Rocket Lab's answer, stated plainly in the GlobeNewswire release: "Despite these benefits, laser communication has become a supply chain pain point for constellation operators, with products not readily available in high volumes at an affordable price." Their plan is to apply the playbook they used on other acquisitions: take a subsystem that only existed in subscale quantities with long lead times, and make it affordable and available at scale. GlobeNewswire
The SDA contract underneath
Mynaric is not an acquisition of an idea. It is an acquisition of a contract. The company is already a subcontractor to Rocket Lab on the Space Development Agency's Transport Layer-Beta Tranche 2 and Tracking Layer Tranche 3 programs — 36 satellites total, with a combined contract value of $1.3 billion. Rocket Lab is prime. Mynaric provides the CONDOR Mk3 optical terminals. If that contract were a meal, Mynaric is the course Rocket Lab cannot afford to have prepared by a competitor, or to go to a supplier that could be acquired by a competitor.

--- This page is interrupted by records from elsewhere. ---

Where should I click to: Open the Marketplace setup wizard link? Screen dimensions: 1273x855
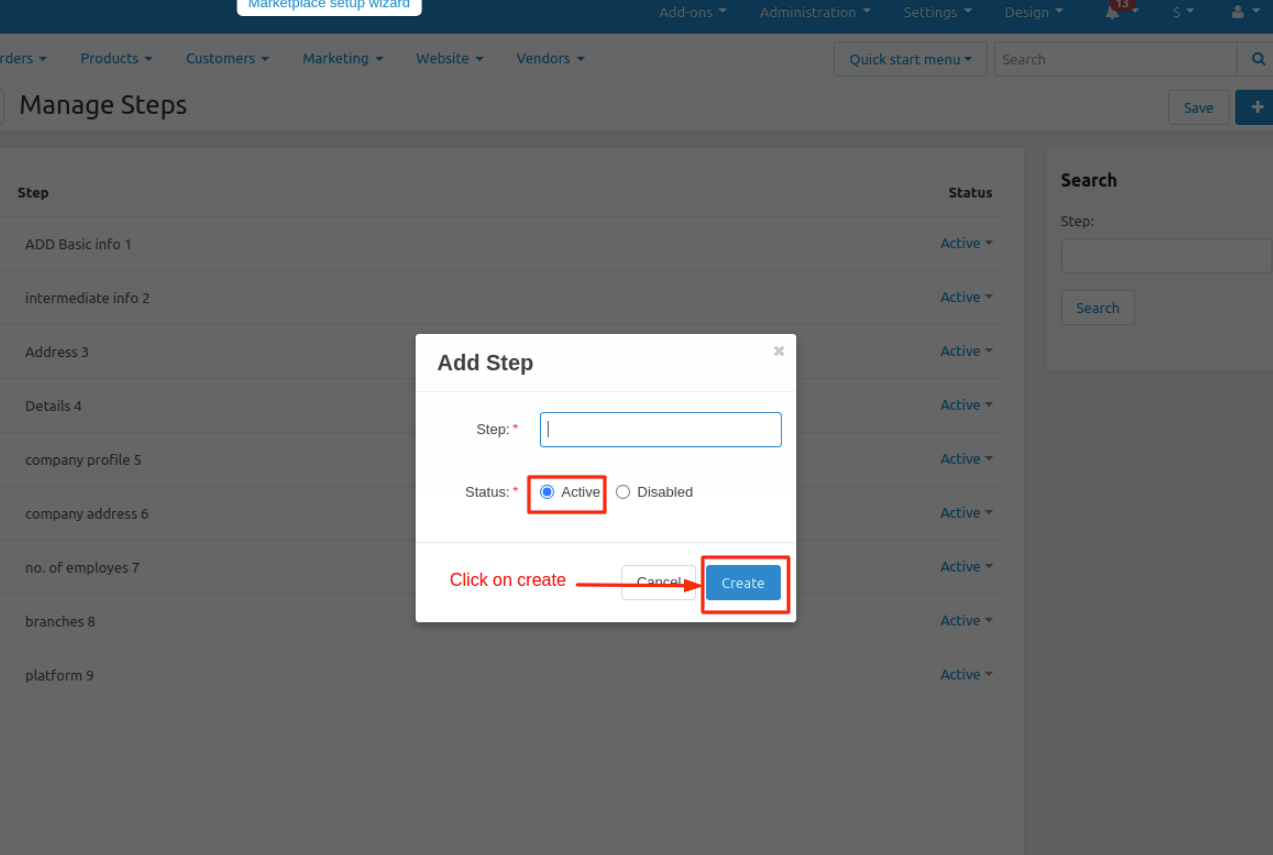click(329, 5)
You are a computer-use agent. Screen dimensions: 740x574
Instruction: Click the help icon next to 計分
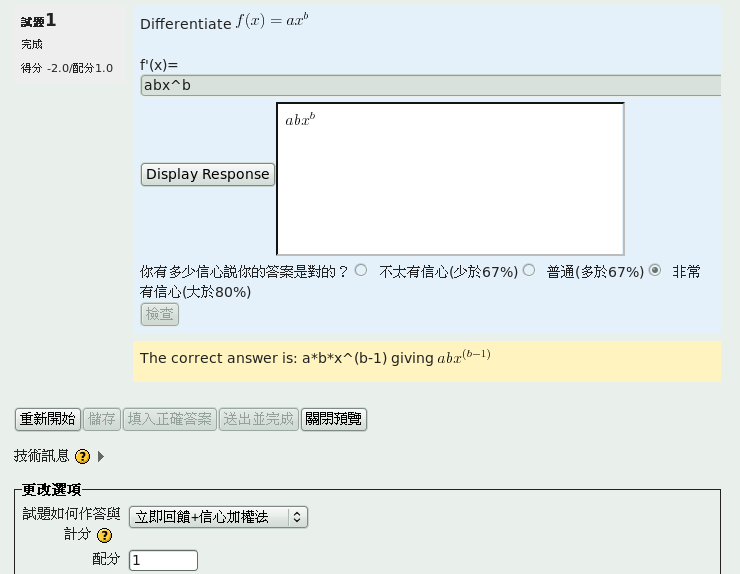(104, 535)

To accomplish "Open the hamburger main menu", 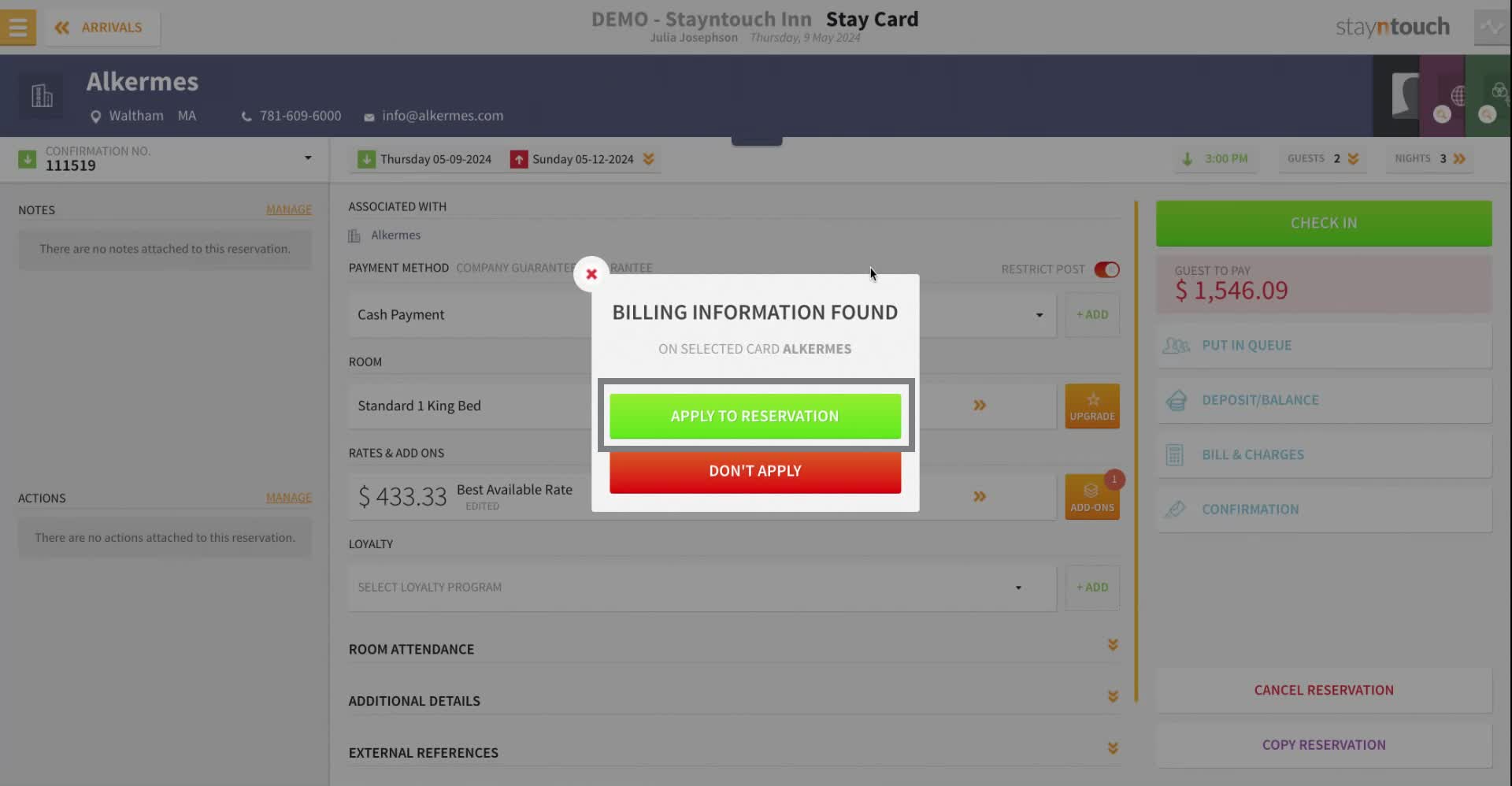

The German approval was not a foregone conclusion. The deal faced months of scrutiny from Berlin over whether Mynaric's sensitive space technology should fall under foreign ownership. Reports indicated German defense officials were weighing competing bids. The approval was granted under Germany's foreign investment review process — no published order or conditions list means the specific basis for clearance remains unclear.
This matters beyond Rocket Lab. Mynaric supplies optical terminals to multiple SDA contracts and shares customers with Rocket Lab across the proliferated LEO environment. When one player controls a critical terminal supplier, the terms of that access — pricing, availability, export restrictions — become a structural question for the entire sector.
Peter Beck put it without hedging: "Laser communications are a critical enabler for the constellations of today and tomorrow, and Rocket Lab is going to make them available at scale." The "at scale" part is the manufacturing bet. The "at volume and pace that commercial and government satellite customers demand" is the promise. GlobeNewswire
European foothold
When the deal closes, Mynaric will remain headquartered in Munich. That is not incidental — it gives Rocket Lab its first European foothold, a physical presence in a market where defense space spending is climbing and where EU sovereignty over satellite communications has become a stated policy goal. ESA awarded Mynaric a HydRON demonstration contract on March 5. SatNews
The deal closes in April. The manufacturing scale-up will take longer. The SDA satellites are already being built. Whether Rocket Lab can actually ramp Mynaric's terminal production to the volumes the contract requires — on the timeline the SDA's deployment schedule demands — is the question that will determine whether this acquisition is a strategic masterstroke or a supply chain problem that got larger.
Right now, the answer is that Rocket Lab controls its own critical subsystem supply, a $1.3 billion contract has its hardware path secured, and Germany has cleared a sensitive optics acquisition after more than a year of review. That is enough to call the deal what it is: not a launch company's diversification, but a constellation operator's consolidation of a bottleneck.